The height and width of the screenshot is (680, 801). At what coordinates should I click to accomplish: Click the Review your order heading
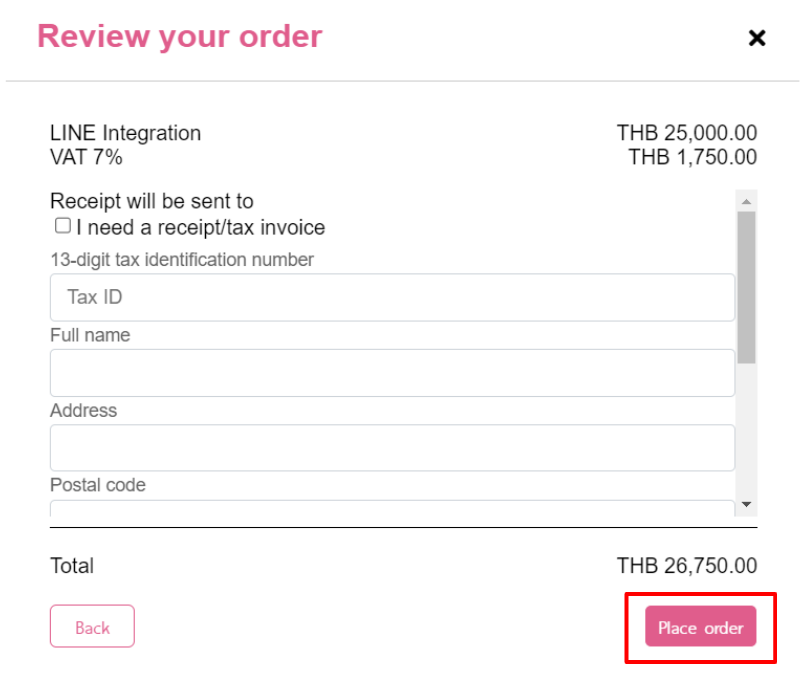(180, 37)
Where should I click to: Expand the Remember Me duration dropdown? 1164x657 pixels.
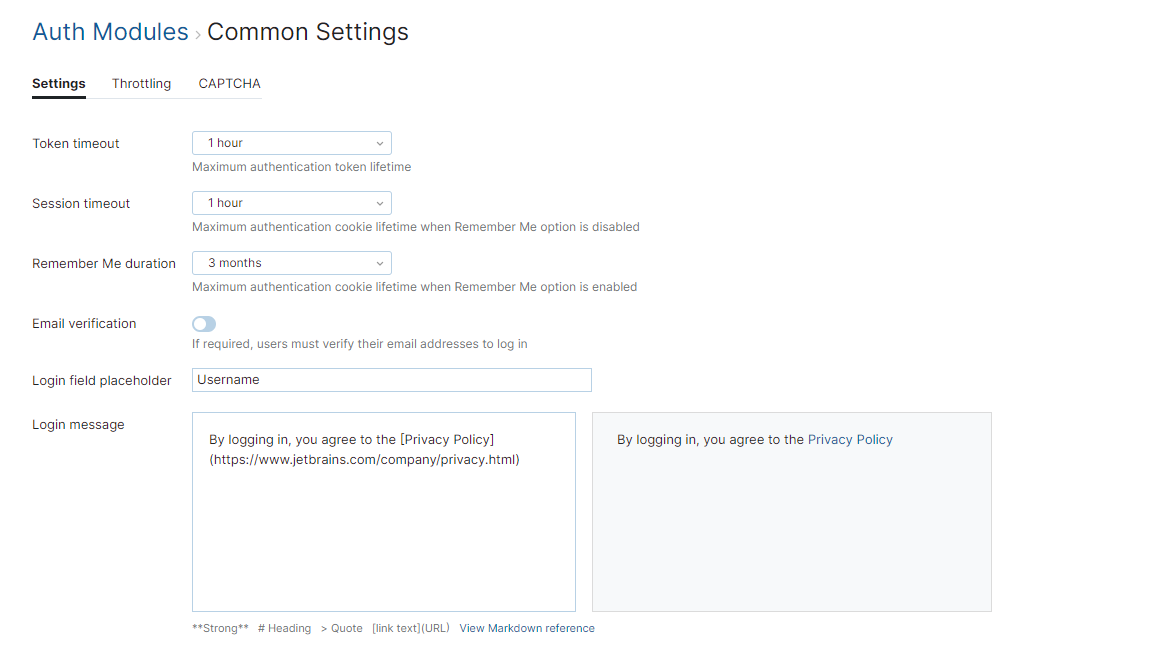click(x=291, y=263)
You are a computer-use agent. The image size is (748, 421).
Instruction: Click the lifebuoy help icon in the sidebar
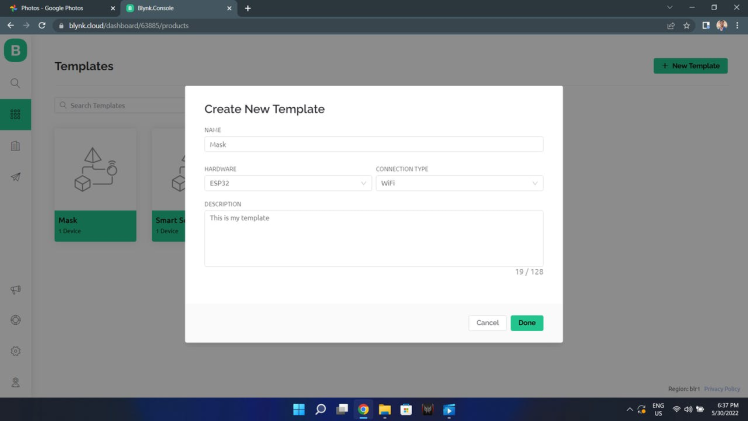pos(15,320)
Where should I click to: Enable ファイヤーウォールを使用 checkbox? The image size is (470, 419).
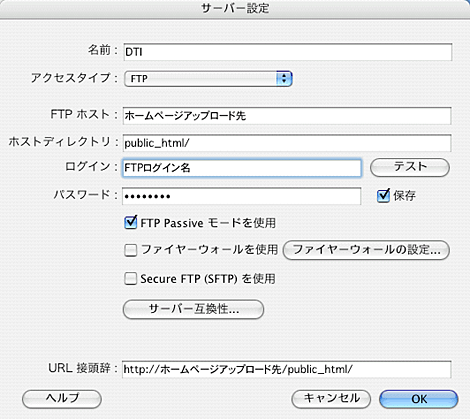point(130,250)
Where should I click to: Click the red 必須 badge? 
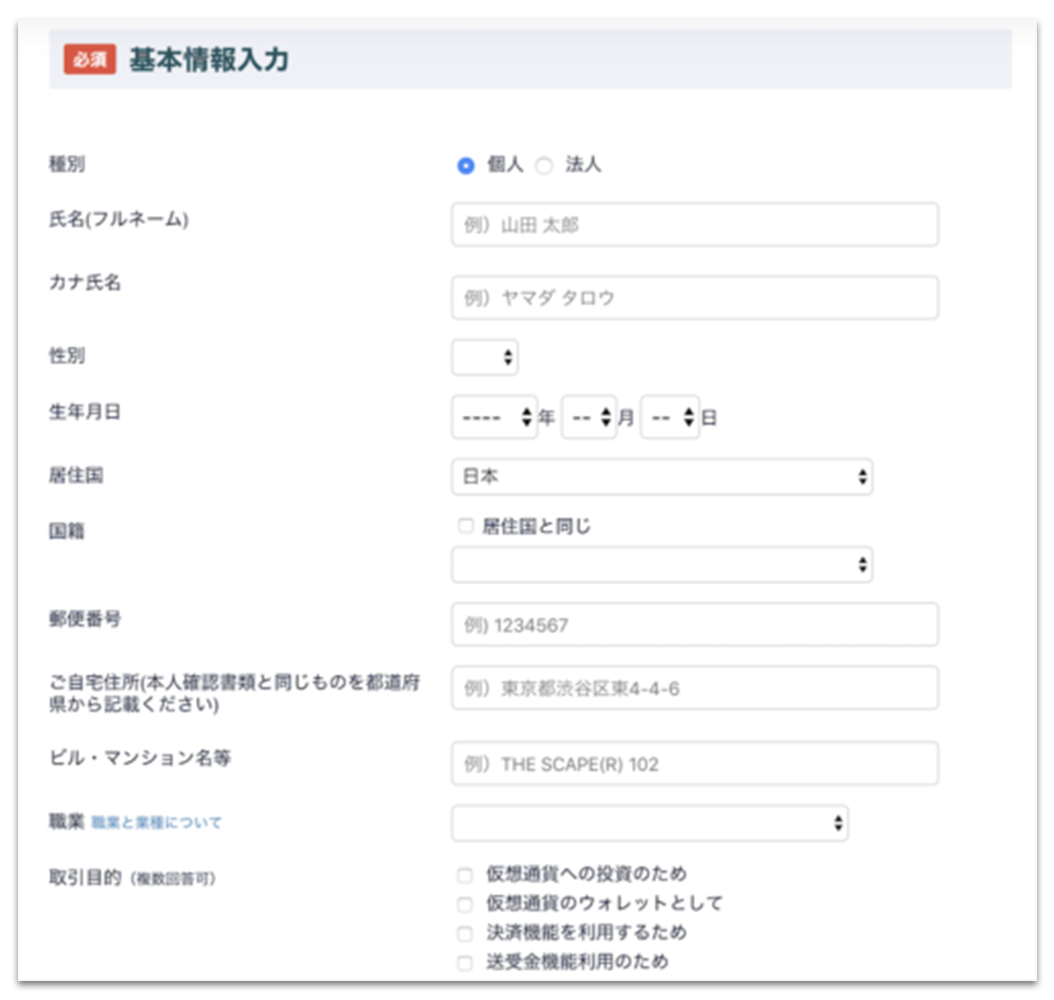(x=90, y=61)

* * *

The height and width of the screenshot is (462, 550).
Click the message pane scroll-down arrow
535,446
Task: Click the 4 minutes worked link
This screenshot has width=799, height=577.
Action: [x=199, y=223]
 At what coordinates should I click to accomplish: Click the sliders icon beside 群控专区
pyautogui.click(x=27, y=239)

* * *

THE PROBLEM: Copy the stretch of lines from the one containing "The height and width of the screenshot is (680, 801)." through the one containing "(x=90, y=61)", swapping "dropdown" for "drop-down list" and changing nothing else. Leave the pictures out.

REPLY:
The height and width of the screenshot is (680, 801). At what coordinates should I click to accomplish: Click the Review your order heading
(180, 37)
Where should I click to: Expand the Remember Me duration drop-down list? 1164x657 pixels.
click(x=291, y=263)
You are a computer-use agent. The image size is (748, 421).
Instruction: Click the lifebuoy help icon in the sidebar
pos(15,320)
Where should I click to: Enable ファイヤーウォールを使用 checkbox? The image size is (470, 419).
point(130,250)
Where should I click to: Click the red 必須 badge? 
(x=90, y=61)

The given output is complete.